AI-Driven Generative Design for Next-Generation 3D Concrete Printing in Architecture: State of the Art
Musazai Mirwais, Muhammad Adeel, Ahmad Walid Rahmani, Ahmad Nesaar Rahmani
Abstract
The convergence of artificial intelligence (AI) and 3D concrete printing (3DCP) heralds a paradigm shift in architectural design and construction, blending computational innovation with sustainable practices. This study synthesizes the state of the art in AI-driven generative design for 3DCP, examining cutting-edge methodologies such as generative adversarial networks (GANs), topology optimization, reinforcement learning (RL), and digital twins. These technologies collectively address longstanding challenges in material efficiency, structural robustness, and ecological impact by automating design exploration, real-time process control, and lifecycle management. The integration of AI with 3DCP enables unprecedented geometric complexity, adaptive fabrication, and smart city alignment, yet barriers in scalability, regulatory frameworks, and material standardization persist.
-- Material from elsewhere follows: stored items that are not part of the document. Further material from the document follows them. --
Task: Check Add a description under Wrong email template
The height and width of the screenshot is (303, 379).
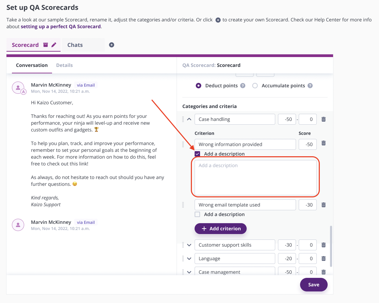Action: coord(197,214)
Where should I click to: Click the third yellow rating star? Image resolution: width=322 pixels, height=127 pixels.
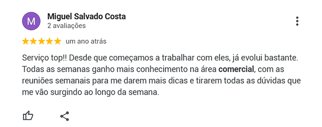[x=41, y=41]
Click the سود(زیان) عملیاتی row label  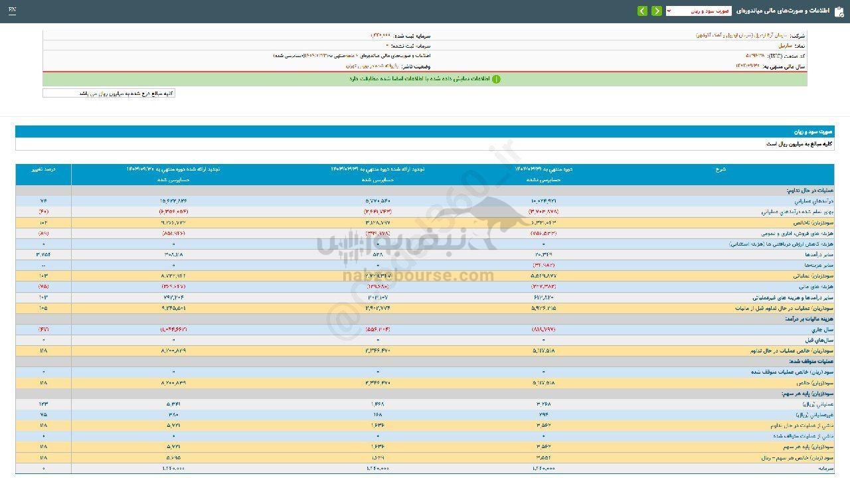(x=814, y=276)
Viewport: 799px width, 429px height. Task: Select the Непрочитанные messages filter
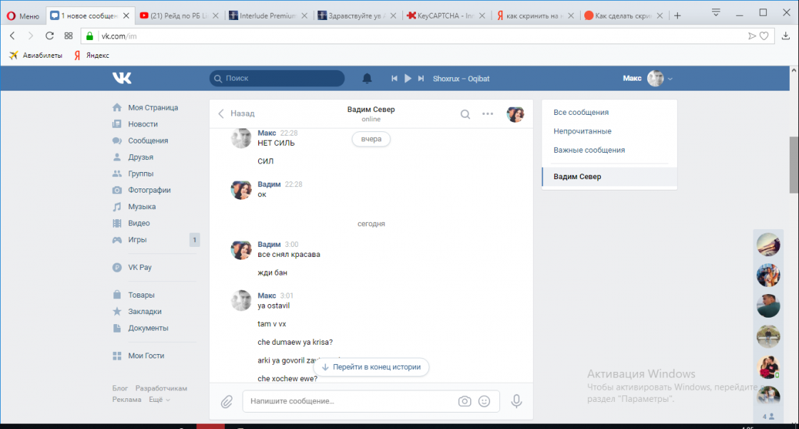tap(582, 131)
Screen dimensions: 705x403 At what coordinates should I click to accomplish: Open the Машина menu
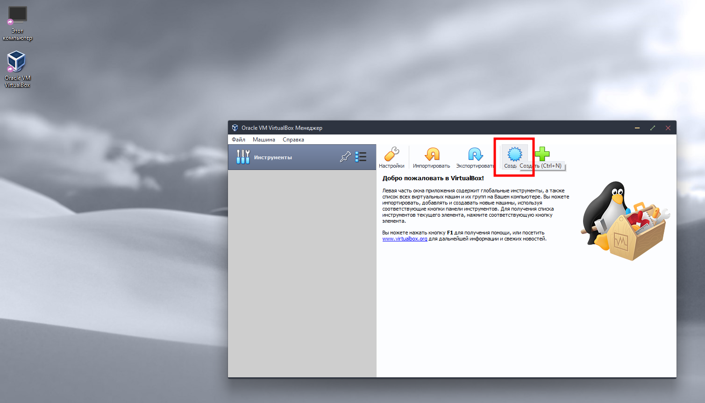click(x=264, y=140)
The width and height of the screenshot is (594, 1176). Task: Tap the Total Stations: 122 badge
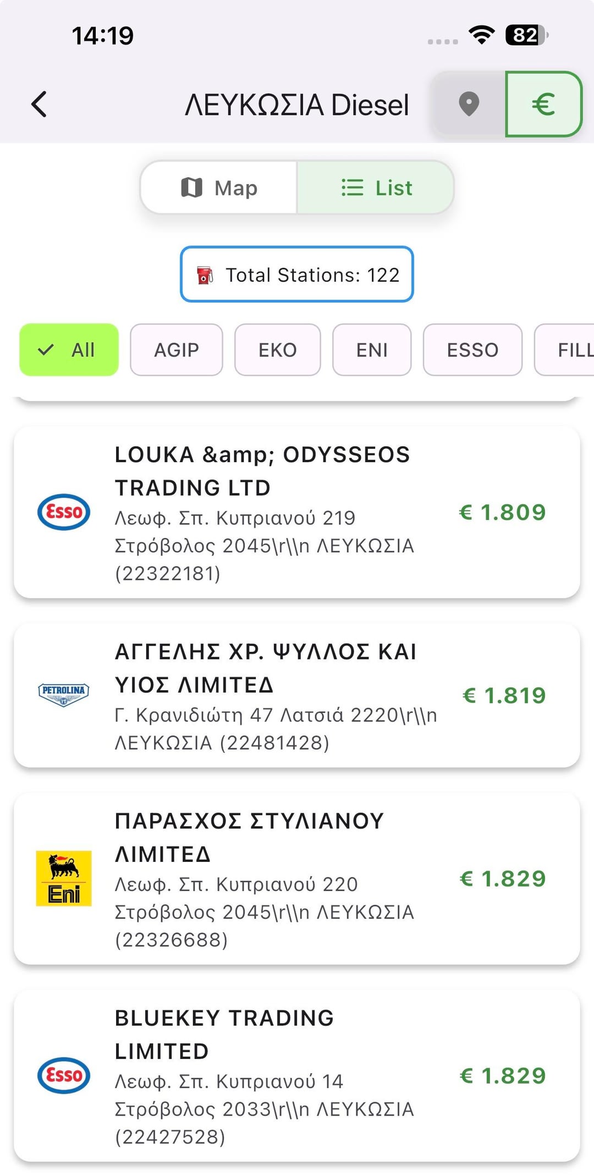coord(297,274)
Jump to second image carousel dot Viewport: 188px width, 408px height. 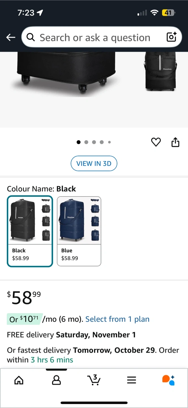tap(86, 142)
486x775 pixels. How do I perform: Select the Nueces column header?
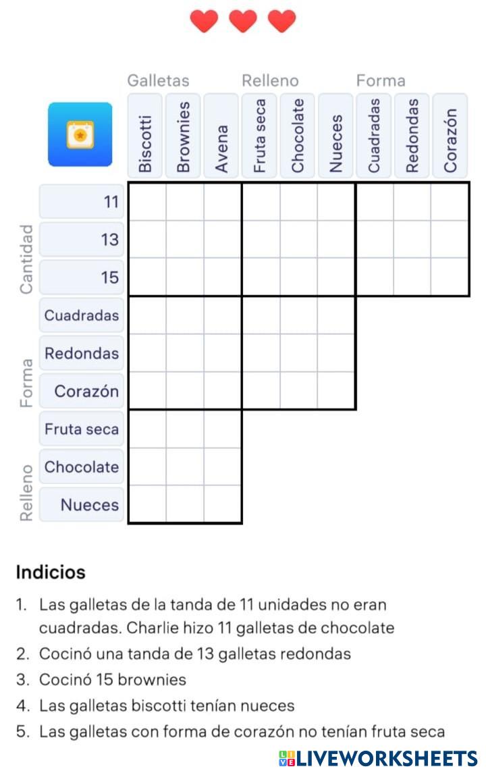click(336, 135)
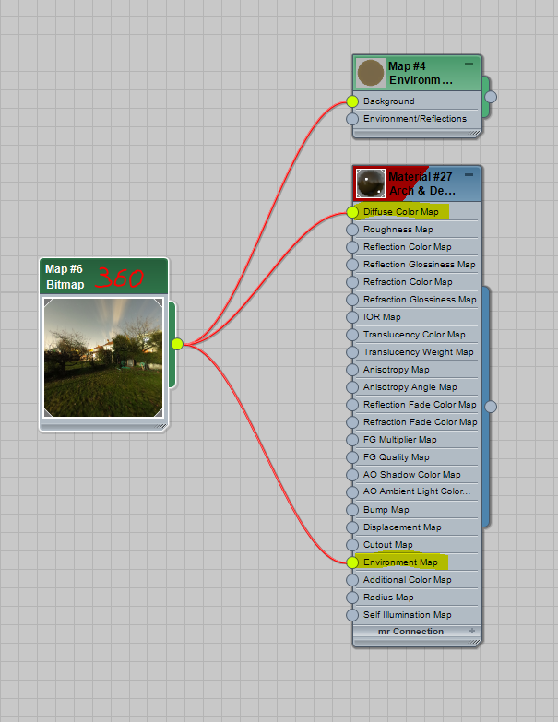Click the Diffuse Color Map input socket
Viewport: 558px width, 722px height.
[x=351, y=212]
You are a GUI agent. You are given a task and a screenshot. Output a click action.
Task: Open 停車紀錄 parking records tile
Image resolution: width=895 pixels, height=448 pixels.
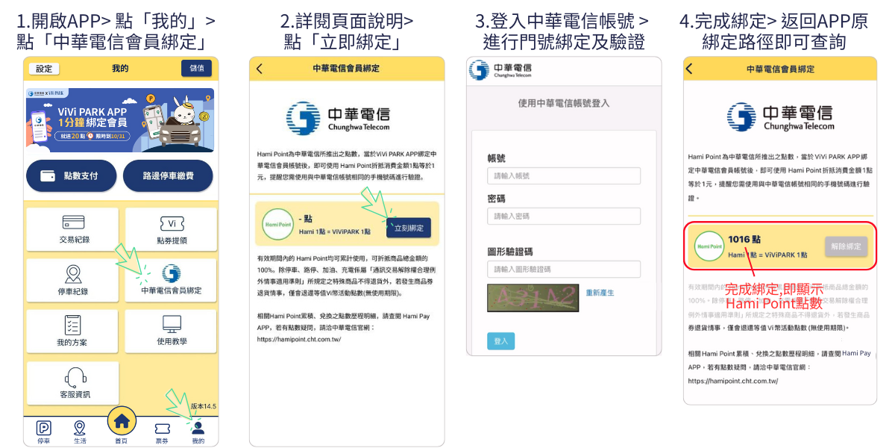72,280
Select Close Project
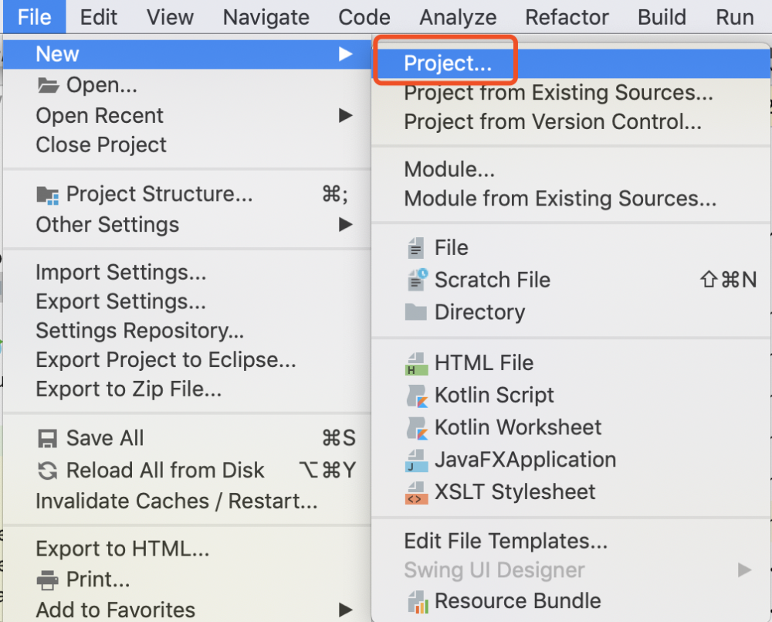This screenshot has width=772, height=622. [x=101, y=145]
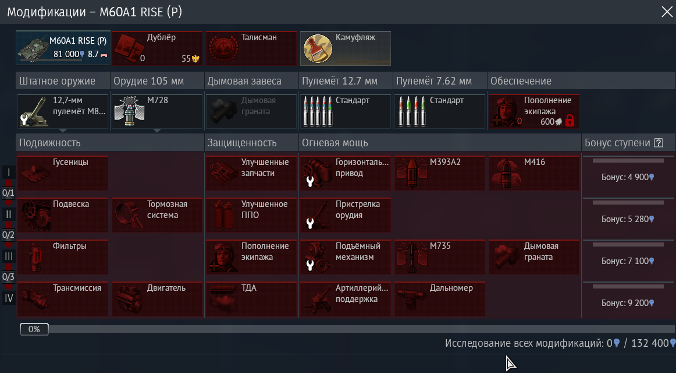The image size is (676, 373).
Task: Open the Стандарт 12.7 mm belt selector
Action: click(x=346, y=111)
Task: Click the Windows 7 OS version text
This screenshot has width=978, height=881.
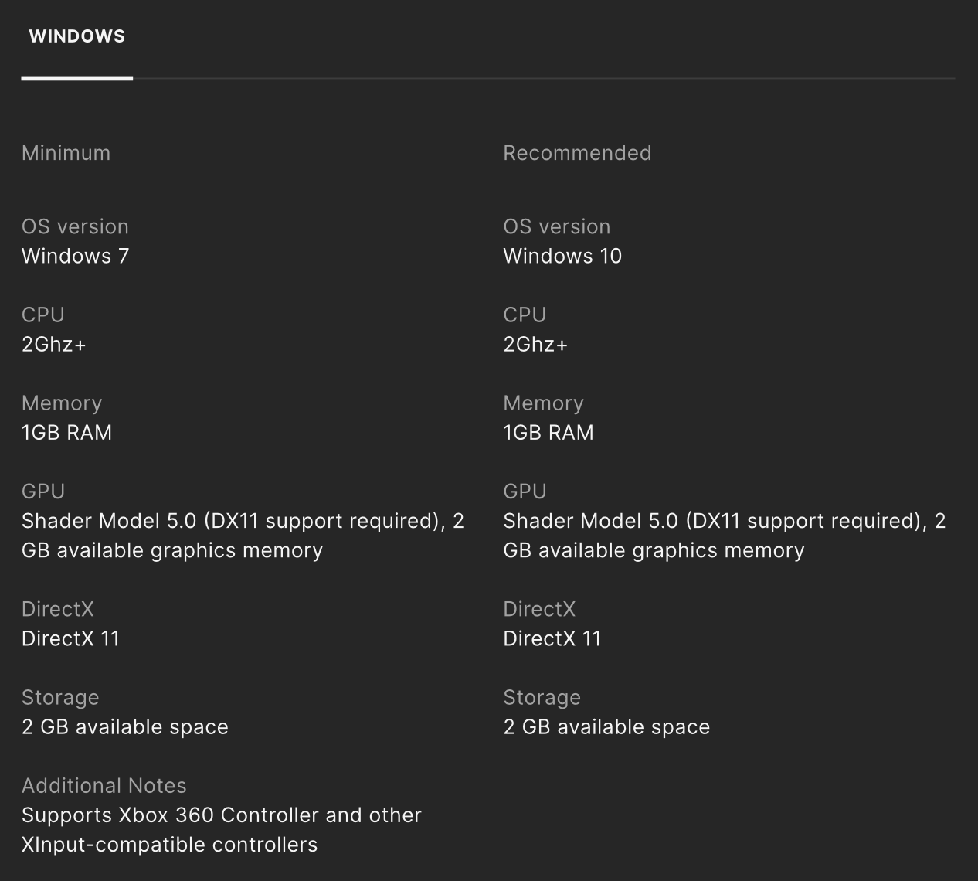Action: pyautogui.click(x=75, y=256)
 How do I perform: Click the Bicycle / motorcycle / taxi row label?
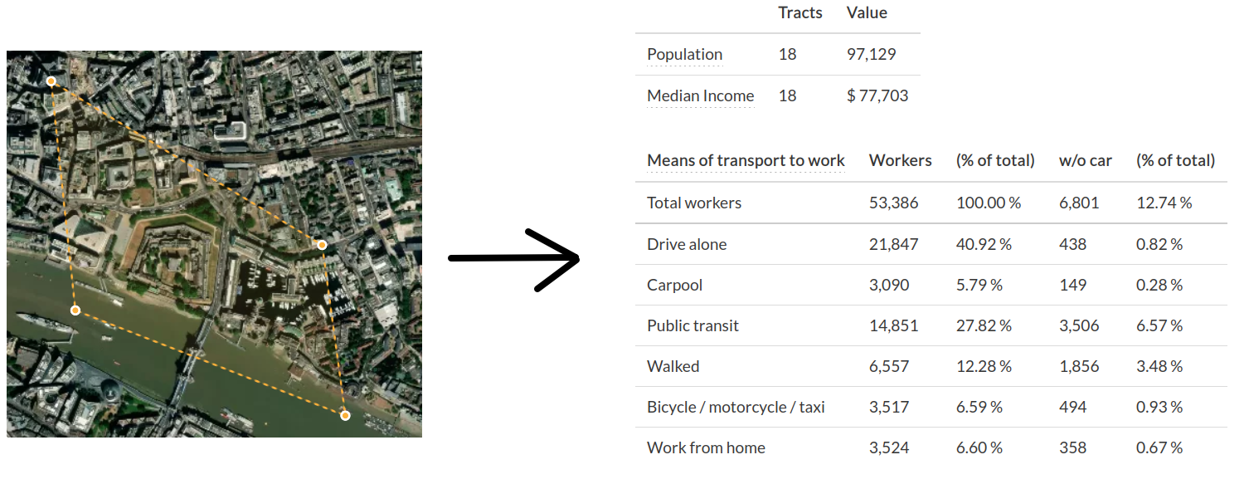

By critically evaluating advancements in ChatGPT-aided ideation, physics-informed simulations, and IoT-enabled digital twins, this research maps a holistic framework for AI-augmented 3DCP. The paper underscores the transformative potential of AI in redefining architectural workflows, advocating for interdisciplinary collaboration to bridge computational creativity, ethical governance, and sustainable urban development.